Brothers and Sisters:

The Lord be with you.

One of the liabilities of being so involved in government, as one of our General Boards so often is, is that we actually get “credit” for what we do (in this case, a resolution made at an earlier General Conference). I speak as a political cynic, having found both of our American political parties wanting.

I want to draw attention to a quote Stan Hauerwas gave several years ago:
"...[A] theological politics understands the church as an alternative polis or civitas, which is constituted by the new reality of the kingdom of God as seen in the life and destiny of Jesus. In contrast to political theology, which makes the political struggle for emancipation the horizon in which the church's theology and practice is interpreted, a theological politics makes the church's story the 'counter story' that interprets the world's politics.... [m]aking the church the primary locus of politics [which] not only changes the political horizon, but also requires a different understanding of the nature of politics."-- Stanley Hauerwas
In my opinion, anyone who thinks Democrats are the only ones who are interested in big government doesn’t read very much – Republicans are just as interested in gaining/regaining power and running things. Today’s politics are reduced to issues, and using power and coercion to enforce the convictions of the Left or the Right. And while I am certainly cynical about politics, I am not advocating we withdraw from the world – indeed, we Christians are supposed to be IN the world, just not OF it. The politics we advocate are the politics of Christ, which will set us apart from the world.

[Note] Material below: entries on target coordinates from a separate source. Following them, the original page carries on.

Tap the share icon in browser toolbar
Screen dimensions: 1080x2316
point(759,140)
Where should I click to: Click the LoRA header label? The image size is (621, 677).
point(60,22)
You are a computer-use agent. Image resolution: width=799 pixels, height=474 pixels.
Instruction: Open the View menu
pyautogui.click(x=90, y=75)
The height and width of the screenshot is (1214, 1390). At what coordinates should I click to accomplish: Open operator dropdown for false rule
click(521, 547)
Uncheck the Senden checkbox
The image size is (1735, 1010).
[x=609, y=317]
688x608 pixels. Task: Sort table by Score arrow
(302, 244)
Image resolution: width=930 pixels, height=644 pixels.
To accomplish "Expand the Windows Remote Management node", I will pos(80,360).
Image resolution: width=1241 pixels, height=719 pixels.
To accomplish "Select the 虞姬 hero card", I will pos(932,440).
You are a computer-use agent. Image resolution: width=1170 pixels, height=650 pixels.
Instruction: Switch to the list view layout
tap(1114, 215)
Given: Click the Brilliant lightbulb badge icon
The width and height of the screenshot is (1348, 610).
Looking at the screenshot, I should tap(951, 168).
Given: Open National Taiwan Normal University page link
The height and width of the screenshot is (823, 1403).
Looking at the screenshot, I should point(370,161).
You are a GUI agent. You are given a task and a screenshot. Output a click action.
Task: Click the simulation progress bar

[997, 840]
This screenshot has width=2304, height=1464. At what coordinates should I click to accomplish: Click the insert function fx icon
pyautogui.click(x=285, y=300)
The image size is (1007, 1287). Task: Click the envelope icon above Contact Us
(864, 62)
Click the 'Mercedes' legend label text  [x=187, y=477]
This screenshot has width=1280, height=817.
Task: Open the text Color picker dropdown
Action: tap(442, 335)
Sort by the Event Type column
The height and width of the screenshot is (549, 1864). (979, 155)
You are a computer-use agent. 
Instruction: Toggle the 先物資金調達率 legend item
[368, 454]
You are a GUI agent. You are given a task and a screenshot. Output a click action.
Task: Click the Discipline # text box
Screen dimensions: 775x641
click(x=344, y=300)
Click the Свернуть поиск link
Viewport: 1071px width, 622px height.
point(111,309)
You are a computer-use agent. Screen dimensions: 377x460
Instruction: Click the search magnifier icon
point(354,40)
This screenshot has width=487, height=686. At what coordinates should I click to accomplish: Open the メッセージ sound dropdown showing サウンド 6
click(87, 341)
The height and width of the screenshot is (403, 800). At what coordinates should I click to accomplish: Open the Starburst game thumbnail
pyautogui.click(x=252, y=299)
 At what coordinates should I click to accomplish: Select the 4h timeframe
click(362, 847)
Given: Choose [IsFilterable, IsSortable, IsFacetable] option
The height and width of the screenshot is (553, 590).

We have only ourselves to blame for the press attention we have gotten from Speaker Pelosi. At least for this week, the United Methodist Church is not known as a Church that makes disciples, but rather known for helping pass a Health Reform Care bill through the House that is split down party lines. I’d say the same thing about abortion: I would like to see abortion become a thing of the past – not because Republicans passed a bill to make abortion illegal, but because the Church influenced society so much that (a) no one would feel so shamed by an out-of-wedlock pregnancy to have an abortion, and (b) no mother would feel alone since the church would step up and minister to her and her child’s needs.

A friend of mine reminded me that during the Bush Administration, Left wing critics made the following observation of Republican Christians: "If the Republican plank has become your Gospel, why do you still need the church?" He noted that this observation fits just as well with this possible observation given this week's happenings: "If the Democratic plank has become your Gospel, why do you still need the church?"

We have been used as a denomination this week by politicians, and it has given in to more of the American preoccupation of being on the correct side instead of being on the Lord’s side. As one of my blogging buddies Allen Bevere said today, to embrace the status quo politics of either party is to become ecclesial sectarians.

I think neither Jesus nor John Wesley would approve. Regardless of what the Book of Resolutions or the Council of Bishops tells us.